Arriviamo così alla Lega delle Ombre, capeggiata da un Liam Neeson sempre meno attore e sempre più maestro d’armi, un contesto affascinante dove Bruce avrà la sua formazione. Un preludio questo che esprime la vera e propria “fuga” stilistica dall’universo cinematografico di Batman, un trauma cinematografico (atto a spiegarne uno esistenziale), paragonabile solo all’ultimo Bond ne La morte può attendere, dove se ricordiamo l’agente 007, solitamente composto anche quando si getta con il paracadute, veniva condotto in prigionia, torturato e restituito con un look alla Robinson Crusoe. Da favola noir a critica all’industria bellica, la storia di Batman assume nuovi connotati e Gotham, simbolo della “City” per eccellenza, tanto evoluta quanto corrotta, si tramuta da pantheon di divinità dell’ombra a novella “metropolis” decadente. Per quanto riguarda poi il Bruce/Bale, i suoi drammi lo rendono così sottilmente infantile e compatibile da perdere fascino nei confronti del Bruce/Keaton. Laddove le fobie diventavano patologie insormontabili e dunque parte integrante del personaggio Batman, qui esse vengono superate grazie ad un training sia fisico che mentale: Batman diventa una macchina da guerra, un guerriero delle ombre, ma perde un po’ del suo fascino da psicotico. Nolan ha tuttavia intuito l’importanza di una psicologia contorta come il più importante degli accessori in dotazione all’uomo pipistrello, concentrando l’intera sceneggiatura sullo svelamento/superamento della paura.

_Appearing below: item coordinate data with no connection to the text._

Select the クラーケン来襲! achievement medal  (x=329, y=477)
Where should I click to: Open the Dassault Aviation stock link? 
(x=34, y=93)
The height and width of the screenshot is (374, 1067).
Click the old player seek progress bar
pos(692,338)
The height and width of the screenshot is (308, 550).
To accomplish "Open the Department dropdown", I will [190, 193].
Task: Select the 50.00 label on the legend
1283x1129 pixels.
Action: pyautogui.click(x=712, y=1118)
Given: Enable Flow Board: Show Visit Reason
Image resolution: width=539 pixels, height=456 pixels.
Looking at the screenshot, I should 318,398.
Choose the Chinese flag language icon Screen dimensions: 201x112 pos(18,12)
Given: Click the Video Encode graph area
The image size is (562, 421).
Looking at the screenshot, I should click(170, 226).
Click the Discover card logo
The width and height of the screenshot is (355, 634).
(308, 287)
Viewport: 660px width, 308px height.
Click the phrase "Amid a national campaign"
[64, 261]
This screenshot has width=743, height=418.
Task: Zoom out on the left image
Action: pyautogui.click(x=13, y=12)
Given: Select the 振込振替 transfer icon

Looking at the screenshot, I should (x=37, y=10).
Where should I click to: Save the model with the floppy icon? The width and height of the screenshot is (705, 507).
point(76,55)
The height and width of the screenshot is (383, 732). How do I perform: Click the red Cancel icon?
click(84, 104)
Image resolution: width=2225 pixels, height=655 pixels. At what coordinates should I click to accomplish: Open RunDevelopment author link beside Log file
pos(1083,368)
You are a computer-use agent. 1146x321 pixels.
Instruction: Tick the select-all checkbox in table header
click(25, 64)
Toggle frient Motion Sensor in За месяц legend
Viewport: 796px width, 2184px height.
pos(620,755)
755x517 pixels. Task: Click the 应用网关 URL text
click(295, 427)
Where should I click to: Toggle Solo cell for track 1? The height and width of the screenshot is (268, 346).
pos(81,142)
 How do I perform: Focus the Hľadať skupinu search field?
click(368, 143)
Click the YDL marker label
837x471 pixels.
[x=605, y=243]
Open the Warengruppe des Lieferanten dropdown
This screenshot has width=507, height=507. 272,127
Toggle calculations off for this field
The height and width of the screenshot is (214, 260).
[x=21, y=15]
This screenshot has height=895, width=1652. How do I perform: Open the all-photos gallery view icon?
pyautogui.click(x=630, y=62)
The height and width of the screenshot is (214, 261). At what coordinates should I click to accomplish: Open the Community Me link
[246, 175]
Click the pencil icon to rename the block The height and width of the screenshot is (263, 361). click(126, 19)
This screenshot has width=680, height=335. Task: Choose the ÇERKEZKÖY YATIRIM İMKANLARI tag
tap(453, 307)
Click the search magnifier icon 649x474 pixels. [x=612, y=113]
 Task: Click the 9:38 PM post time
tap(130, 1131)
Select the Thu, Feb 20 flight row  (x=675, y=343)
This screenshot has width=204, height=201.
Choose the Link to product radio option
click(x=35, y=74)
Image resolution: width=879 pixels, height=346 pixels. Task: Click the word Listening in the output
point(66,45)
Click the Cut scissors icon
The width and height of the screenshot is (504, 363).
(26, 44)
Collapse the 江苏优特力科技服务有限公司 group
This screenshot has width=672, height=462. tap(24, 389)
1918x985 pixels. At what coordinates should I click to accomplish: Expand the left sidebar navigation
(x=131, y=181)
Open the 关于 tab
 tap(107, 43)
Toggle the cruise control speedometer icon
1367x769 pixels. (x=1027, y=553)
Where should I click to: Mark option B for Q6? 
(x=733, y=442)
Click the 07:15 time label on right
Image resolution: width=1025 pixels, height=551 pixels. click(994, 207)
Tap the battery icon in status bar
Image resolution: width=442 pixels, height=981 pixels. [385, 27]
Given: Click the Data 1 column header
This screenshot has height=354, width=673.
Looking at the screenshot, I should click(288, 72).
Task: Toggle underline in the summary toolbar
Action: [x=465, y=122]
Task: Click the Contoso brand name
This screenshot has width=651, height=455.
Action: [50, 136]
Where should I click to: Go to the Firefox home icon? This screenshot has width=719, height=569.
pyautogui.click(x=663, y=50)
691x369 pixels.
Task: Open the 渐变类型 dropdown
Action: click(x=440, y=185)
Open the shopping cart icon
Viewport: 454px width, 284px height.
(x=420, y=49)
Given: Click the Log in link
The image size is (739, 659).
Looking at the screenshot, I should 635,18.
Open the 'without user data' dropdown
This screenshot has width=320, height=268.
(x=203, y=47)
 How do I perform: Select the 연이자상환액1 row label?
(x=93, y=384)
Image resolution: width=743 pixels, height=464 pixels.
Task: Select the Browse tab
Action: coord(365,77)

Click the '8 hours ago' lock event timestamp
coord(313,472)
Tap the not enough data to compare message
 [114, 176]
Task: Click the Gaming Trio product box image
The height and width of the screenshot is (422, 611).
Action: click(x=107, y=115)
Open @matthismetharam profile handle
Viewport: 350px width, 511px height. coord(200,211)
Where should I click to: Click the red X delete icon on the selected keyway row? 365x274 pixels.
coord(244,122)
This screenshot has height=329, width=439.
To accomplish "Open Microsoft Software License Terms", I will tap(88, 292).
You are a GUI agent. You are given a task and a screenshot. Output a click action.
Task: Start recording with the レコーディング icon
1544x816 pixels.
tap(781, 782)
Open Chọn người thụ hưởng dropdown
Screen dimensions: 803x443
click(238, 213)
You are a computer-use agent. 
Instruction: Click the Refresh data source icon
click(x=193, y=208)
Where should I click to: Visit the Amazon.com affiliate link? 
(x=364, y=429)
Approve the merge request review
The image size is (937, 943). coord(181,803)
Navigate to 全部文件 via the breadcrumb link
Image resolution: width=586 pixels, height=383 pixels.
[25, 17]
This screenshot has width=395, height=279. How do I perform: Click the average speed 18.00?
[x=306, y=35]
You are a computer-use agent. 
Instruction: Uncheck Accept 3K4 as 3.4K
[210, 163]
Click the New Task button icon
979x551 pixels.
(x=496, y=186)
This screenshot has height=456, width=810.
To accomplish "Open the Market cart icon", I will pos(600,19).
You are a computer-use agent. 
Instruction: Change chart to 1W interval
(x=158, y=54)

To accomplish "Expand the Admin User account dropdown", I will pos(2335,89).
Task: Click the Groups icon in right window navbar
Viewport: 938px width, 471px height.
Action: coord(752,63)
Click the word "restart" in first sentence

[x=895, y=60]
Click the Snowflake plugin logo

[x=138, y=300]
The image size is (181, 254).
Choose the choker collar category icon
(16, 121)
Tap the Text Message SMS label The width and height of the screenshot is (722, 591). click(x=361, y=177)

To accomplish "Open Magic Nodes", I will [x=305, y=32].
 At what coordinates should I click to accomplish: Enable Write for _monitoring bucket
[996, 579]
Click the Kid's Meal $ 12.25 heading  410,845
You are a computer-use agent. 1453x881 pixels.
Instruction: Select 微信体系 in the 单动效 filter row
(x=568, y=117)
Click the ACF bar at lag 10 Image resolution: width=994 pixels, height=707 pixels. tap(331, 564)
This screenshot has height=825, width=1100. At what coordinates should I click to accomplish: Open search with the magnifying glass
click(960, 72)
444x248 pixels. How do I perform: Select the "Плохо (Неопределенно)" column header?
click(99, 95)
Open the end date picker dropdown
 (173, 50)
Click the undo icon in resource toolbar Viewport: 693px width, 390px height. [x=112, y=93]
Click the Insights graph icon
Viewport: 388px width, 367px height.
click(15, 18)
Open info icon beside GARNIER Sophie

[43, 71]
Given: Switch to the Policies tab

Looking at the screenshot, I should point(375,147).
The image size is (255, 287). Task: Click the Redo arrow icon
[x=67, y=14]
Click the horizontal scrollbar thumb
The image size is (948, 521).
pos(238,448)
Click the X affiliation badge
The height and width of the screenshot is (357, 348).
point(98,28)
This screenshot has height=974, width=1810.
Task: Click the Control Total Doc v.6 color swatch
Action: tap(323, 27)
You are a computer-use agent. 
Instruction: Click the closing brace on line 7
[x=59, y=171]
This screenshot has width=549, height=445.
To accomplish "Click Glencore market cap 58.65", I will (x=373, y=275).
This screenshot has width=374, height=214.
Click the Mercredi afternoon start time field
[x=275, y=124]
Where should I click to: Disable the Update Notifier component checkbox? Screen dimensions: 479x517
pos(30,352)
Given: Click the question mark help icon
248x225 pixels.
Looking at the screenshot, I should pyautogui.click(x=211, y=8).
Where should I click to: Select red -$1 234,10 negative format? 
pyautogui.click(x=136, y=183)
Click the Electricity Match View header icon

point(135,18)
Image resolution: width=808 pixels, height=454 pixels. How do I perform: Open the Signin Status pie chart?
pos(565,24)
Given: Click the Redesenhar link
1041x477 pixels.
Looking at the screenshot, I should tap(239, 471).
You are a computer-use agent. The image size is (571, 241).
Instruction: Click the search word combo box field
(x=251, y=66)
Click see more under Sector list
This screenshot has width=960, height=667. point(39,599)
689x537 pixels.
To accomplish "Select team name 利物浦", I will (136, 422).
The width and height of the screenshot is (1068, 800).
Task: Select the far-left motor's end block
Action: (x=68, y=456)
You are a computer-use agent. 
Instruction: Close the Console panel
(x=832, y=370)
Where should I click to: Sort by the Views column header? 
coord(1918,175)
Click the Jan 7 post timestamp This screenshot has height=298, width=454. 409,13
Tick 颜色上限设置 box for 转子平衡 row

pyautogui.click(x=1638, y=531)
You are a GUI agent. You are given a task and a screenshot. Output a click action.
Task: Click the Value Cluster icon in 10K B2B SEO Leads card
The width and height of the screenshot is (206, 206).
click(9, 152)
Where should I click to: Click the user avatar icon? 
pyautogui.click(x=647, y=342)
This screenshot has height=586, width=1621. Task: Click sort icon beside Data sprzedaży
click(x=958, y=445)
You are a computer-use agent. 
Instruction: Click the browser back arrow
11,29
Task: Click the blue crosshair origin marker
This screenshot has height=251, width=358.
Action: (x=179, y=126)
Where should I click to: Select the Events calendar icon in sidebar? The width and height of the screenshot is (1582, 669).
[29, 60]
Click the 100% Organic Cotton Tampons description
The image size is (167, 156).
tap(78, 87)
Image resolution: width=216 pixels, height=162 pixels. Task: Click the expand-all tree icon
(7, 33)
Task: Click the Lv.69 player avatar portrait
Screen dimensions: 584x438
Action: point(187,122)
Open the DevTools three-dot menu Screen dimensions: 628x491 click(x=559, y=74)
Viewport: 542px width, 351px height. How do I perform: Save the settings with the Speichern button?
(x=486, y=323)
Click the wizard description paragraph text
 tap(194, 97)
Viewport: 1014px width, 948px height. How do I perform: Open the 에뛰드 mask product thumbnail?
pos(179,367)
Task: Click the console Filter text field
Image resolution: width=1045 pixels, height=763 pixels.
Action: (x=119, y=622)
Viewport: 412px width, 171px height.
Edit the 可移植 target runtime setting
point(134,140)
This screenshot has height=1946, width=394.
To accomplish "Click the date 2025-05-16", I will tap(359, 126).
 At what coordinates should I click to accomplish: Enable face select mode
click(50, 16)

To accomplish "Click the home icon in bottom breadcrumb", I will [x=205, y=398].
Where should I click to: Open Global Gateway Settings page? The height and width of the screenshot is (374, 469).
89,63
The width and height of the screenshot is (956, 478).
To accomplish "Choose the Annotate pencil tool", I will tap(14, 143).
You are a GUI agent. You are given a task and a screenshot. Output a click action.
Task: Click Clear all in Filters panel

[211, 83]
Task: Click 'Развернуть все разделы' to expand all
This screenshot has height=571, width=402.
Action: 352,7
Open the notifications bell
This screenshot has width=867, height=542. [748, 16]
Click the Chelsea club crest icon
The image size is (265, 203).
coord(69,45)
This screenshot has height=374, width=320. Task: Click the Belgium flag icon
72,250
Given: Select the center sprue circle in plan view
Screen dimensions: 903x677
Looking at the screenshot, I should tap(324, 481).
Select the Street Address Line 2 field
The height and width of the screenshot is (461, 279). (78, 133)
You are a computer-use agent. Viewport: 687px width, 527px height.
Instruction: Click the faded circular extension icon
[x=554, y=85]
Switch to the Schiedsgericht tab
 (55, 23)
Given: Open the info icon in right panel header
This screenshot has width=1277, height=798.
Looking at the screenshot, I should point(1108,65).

La nascita di Batman coincide con l’identificazione delle paure inconsce di Wayne (i pipistrelli) e dei suoi sensi di colpa (la morte dei genitori). Compreso questo, si può lavorare sulla loro canalizzazione ad uso e consumo di un migliore rendimento sul campo. Stessa cosa che ritroviamo nel complotto del cattivo di turno, Scarecrow (Spaventapasseri), un medico folle che ha creato un gas in grado di incutere in chi lo inali incubi visivi di chiara efficacia (molto particolare la scena in cui la città intera viene contagiata e Batman viene visto dai più come una strana creatura volante che sputa fuoco). Il personaggio è interpretato magistralmente dal Cilliam Murphy di 28 giorni dopo ed è affiancato da altri villain di turno tra cui un mafioso (Tom Wilkinson) e un dirigente senza scrupoli (Rutger Hauer). Unica forma emulativa nei confronti del primo Batman forse il fatto di voler chiamare a sé il meglio che il palinsesto attoriale di Hollywood potesse offrire, ricevendo camei di prima qualità da Michael Caine e Morgan Freeman, un commissario Gordon straordinariamente eroico grazie a Gary Oldman e un Liam Neeson ancora in forma dopo gli allenamenti di Star Wars. Difficile dare una forma di giudizio che non possa che essere soggettiva, quindi ci limiteremo a dire che il film è registicamente impeccabile, gli effetti speciali sono di tutto rispetto, anche se la Batmobile non è più “Bat”, e il tutto fila liscio senza problemi rendendo tutto sommato piacevoli i suoi 134 minuti di durata.